By TIOL News Service

MUMBAI, FEB 26, 2019: THIS is a Revenue appeal against the o-in-a passed by the Commissioner of Central Excise (Appeals), Nagpur in which the order of the original authority, confirming differential duty liability of Rs.16,24,669/- and Rs.6,55,953/- has been set aside.

The facts are that the respondent had been supplying 'steel ingots' to M/s. Orange City Alloys Pvt. Ltd on payment of duty at transaction value which is claimed by the central excise authority to be below the cost of production and as the transaction was between two related persons and, therefore, duty should have been discharged under rule 8 of Central Excise Valuation Rules, 2000, on cost of production plus 10%. The principal ground for the appeal of Revenue is that the two are 'interconnected' and, therefore, 'related'. It is also submitted that 'waste' and 'scrap' generated by the purchasing undertaking is an 'input' in the operations of the other.

The respondent assessee submitted that Explanation in section 4 of CEA, 1944 defines 'interconnected undertakings' and furthermore as per section 4(3)(b), persons are deemed to be related if they are inter alia interconnected undertakings.

Also, the provisions of rule 8 would come into play only when, as per rule 10, the undertakings that are interconnected are also related in terms of sub-clause (ii) or (iii) or by clause (b) of sub-section (3) of section 4 of the Central Excise Act 1944. Inasmuch as the applicability flounders in the absence of any interest, directly or indirectly, in the business of each other.

The Bench considered the submissions and observed -

++ It is seen from the records that though neither company are connected to each other directly, common shareholding in both the companies may well render them as 'interconnected undertakings.'

++ Though interconnection between undertakings is one of the criteria for determining related person, the provisions of rule 9 excludes applicability on this ground and rule 10, which is pertinent, permits recourse to rule 8 only when these 'interconnected undertakings' have demonstrable interest in the business of each other. The flow of material from the appellant to the other unit does not suffice to establish mutual interest in the business of each other.

++ The context of such a commercial relationship ['waste' and 'scrap' generated by the purchasing undertaking being an 'input' in the operations of the other] cannot be said to meet with the qualification of having an interest in the business of each other.

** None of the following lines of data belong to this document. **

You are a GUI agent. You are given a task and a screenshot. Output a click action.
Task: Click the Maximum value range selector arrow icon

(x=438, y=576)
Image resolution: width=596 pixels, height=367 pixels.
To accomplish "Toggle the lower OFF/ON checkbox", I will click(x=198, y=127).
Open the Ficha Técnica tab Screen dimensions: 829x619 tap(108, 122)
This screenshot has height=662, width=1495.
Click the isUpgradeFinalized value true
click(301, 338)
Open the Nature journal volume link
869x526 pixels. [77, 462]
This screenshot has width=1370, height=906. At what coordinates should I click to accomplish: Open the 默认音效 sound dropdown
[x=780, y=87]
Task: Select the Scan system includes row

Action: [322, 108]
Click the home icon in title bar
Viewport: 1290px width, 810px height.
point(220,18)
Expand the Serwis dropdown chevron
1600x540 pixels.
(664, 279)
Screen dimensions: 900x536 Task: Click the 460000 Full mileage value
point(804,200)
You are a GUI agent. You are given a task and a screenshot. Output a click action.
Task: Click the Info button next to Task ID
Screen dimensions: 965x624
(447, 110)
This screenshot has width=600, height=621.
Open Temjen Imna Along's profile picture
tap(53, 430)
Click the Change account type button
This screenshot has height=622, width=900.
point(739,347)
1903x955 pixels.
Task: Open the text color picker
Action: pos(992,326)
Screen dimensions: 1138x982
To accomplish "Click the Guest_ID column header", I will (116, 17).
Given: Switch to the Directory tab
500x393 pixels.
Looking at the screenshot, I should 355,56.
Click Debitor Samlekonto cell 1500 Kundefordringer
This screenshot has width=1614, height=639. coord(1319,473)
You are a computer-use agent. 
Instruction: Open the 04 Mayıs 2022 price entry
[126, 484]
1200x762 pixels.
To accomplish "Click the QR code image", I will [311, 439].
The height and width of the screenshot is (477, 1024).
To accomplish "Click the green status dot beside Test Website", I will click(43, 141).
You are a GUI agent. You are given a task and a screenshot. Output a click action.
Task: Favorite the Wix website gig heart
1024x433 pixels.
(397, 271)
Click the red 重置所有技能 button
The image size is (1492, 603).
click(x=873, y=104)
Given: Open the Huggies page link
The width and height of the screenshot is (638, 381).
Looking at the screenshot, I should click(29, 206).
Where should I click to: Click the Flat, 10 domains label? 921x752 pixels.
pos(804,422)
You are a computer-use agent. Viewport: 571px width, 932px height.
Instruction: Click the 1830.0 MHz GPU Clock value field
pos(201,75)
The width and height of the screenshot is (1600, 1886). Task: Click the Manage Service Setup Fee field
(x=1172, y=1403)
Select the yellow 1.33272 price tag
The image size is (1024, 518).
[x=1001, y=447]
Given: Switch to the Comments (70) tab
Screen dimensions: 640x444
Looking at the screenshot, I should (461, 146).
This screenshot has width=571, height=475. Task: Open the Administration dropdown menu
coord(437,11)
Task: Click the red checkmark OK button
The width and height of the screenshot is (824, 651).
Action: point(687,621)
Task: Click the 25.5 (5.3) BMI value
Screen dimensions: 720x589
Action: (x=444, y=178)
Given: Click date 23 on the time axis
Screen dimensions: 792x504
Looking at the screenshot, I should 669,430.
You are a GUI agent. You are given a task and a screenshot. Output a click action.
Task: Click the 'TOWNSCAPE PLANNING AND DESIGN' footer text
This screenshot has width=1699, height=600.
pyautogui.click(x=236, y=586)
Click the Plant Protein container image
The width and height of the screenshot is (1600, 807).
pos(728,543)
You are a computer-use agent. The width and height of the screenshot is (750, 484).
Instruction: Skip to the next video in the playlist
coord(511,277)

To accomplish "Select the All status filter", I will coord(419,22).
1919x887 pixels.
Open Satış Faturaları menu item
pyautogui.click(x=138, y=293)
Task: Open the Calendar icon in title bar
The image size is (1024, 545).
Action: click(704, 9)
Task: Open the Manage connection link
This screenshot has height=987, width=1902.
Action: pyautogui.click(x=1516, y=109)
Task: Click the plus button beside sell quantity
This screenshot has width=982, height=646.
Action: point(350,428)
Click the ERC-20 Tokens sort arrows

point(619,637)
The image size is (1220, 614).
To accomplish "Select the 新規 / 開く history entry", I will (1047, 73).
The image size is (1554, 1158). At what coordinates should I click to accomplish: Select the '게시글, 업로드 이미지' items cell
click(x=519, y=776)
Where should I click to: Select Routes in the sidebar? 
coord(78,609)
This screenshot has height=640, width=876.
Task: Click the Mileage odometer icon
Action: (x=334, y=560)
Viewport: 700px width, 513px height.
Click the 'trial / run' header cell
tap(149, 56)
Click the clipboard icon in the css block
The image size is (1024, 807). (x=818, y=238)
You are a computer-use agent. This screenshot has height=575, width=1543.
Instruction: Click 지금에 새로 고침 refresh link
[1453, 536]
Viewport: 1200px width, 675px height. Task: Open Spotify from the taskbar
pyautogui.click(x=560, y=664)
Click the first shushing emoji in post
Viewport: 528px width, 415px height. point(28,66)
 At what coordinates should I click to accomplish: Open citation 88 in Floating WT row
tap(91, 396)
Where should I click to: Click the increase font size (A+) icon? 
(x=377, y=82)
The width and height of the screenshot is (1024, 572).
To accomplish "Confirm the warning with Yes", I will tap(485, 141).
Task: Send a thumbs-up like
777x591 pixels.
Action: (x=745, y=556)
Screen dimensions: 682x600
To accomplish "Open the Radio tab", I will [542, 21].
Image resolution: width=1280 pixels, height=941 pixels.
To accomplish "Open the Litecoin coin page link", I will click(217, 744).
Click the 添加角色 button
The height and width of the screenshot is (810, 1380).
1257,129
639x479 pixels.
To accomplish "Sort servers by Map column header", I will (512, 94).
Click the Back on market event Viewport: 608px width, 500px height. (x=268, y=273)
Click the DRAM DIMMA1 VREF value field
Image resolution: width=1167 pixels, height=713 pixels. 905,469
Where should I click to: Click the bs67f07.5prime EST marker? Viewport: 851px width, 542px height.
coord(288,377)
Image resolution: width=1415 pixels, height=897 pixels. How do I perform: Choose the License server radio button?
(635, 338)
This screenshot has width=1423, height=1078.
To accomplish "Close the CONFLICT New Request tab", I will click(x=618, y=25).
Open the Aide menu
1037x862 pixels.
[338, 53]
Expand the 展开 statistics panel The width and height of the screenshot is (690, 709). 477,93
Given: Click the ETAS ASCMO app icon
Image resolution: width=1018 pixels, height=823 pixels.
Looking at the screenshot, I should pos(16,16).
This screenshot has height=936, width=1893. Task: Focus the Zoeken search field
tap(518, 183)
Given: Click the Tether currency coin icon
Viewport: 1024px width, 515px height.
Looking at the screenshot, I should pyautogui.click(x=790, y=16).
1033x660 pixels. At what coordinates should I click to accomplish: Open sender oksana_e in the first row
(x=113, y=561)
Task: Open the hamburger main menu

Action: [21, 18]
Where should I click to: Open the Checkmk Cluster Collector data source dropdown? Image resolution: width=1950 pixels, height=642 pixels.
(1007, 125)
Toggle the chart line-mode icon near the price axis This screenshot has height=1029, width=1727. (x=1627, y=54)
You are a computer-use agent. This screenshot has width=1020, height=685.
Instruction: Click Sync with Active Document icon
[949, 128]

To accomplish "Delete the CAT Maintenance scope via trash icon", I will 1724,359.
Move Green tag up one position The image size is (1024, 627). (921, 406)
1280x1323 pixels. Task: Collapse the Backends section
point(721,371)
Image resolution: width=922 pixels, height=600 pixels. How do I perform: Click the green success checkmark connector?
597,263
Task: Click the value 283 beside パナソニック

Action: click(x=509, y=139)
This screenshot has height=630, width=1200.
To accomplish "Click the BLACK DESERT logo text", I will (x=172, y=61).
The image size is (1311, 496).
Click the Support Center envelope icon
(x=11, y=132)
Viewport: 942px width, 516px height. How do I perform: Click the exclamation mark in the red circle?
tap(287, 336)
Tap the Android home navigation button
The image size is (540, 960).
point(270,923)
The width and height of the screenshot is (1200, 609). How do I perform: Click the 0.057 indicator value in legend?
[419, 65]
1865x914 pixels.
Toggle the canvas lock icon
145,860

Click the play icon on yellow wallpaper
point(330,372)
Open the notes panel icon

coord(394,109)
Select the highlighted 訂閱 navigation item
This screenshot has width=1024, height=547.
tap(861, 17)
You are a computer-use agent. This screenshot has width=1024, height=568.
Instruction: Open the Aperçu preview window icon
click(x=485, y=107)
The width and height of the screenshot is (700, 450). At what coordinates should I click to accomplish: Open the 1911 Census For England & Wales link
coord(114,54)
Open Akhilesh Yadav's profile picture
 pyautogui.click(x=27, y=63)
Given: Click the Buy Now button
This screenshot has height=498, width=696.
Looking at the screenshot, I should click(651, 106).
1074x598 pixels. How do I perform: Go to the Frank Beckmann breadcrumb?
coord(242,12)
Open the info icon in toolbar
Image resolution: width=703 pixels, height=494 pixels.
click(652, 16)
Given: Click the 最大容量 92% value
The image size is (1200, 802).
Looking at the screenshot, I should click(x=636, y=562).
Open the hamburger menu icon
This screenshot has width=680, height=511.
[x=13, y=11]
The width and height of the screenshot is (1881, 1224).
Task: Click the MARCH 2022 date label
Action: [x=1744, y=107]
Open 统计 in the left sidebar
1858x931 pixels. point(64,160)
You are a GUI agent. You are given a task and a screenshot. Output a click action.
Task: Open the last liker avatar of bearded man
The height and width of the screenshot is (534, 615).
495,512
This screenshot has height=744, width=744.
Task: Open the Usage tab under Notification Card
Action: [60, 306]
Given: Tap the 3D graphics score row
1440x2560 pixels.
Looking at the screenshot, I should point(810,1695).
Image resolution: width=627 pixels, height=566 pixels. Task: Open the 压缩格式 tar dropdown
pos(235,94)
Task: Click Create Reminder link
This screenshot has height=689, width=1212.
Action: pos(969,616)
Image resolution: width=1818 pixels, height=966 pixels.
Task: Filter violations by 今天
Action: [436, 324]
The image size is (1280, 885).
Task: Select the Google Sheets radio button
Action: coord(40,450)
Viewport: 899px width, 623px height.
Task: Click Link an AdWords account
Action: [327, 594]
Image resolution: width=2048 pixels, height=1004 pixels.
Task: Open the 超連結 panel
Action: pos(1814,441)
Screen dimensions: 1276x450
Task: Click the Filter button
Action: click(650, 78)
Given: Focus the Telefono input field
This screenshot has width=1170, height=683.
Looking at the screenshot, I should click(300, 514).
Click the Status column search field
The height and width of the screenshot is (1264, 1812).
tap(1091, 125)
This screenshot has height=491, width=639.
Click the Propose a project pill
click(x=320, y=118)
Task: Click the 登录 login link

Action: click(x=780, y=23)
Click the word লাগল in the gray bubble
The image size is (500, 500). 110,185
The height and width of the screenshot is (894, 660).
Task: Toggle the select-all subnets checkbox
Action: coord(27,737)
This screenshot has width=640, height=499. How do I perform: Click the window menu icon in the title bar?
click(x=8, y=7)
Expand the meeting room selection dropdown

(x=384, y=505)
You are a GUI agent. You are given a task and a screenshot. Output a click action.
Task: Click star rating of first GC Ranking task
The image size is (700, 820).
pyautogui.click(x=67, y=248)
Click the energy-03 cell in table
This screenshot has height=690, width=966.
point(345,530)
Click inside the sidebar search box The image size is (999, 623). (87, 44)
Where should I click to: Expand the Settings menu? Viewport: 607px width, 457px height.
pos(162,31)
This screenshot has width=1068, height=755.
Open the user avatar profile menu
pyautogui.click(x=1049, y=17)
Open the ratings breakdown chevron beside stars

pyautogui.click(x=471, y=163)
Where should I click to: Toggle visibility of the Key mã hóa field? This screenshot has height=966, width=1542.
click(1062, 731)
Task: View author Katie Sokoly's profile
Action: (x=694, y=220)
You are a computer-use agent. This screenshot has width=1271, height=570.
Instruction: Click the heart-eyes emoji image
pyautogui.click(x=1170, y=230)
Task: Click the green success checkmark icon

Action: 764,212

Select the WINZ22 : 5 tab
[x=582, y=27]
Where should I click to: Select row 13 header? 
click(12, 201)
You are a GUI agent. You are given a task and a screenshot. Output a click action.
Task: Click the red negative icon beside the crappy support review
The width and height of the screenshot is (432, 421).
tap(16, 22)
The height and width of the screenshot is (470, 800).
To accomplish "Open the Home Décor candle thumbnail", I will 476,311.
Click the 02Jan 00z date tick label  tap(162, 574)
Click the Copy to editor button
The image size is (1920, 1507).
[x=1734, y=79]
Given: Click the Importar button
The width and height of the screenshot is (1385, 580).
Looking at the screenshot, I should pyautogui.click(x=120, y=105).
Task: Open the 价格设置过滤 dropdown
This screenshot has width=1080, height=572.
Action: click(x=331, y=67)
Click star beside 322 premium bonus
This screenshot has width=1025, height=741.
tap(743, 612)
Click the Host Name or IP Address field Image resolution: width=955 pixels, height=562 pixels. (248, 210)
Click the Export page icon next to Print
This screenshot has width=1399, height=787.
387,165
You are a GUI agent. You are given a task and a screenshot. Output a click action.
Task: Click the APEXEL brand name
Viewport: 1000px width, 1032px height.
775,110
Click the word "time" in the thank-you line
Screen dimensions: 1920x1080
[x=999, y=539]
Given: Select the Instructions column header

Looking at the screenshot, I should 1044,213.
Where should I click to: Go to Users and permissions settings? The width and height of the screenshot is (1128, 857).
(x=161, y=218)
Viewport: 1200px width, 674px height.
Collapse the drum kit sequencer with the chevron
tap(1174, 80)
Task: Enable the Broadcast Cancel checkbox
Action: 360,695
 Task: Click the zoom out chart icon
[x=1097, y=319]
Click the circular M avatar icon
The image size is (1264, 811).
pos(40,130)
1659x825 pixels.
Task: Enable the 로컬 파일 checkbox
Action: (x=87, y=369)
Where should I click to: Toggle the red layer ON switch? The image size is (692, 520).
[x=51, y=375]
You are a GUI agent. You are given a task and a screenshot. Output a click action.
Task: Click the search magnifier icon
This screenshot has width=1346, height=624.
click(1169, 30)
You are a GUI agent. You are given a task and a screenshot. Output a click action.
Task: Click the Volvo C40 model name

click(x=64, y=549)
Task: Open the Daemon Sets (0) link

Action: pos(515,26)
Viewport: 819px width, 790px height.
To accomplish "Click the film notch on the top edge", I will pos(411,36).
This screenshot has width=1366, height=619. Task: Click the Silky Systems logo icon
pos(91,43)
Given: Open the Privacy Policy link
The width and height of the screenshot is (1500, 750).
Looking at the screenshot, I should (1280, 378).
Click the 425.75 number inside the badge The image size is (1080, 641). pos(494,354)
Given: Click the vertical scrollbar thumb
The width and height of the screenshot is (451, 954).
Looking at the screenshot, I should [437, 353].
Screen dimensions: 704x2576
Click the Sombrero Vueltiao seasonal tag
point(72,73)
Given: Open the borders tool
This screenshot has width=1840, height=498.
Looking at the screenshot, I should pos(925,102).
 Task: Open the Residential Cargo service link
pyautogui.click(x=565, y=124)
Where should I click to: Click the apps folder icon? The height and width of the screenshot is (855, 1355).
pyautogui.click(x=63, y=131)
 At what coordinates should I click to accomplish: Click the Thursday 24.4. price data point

++ In the present instance, the definition of related person, though including interconnected undertaking, as found by the appellate authority is not admitted and certainly does not extend to the valuation provision invoked in the show cause notice.

++ The reviewing authority appears to have omitted to consider the substantial difference between rule 9, which is applicable in certain conditions of relationship, and rule 10 which is applicable to circumstances in which the relationship between the buyer and the seller is solely between the interconnected undertakings.

Placing reliance on the decision in Handy Wires Pvt. Ltd - 2015-TIOL-2451-CESTAT-MUM, the Tribunal concluded that the o-in-a is legal and proper.

The Revenue appeal was dismissed.

(See 2019-TIOL-606-CESTAT-MUM)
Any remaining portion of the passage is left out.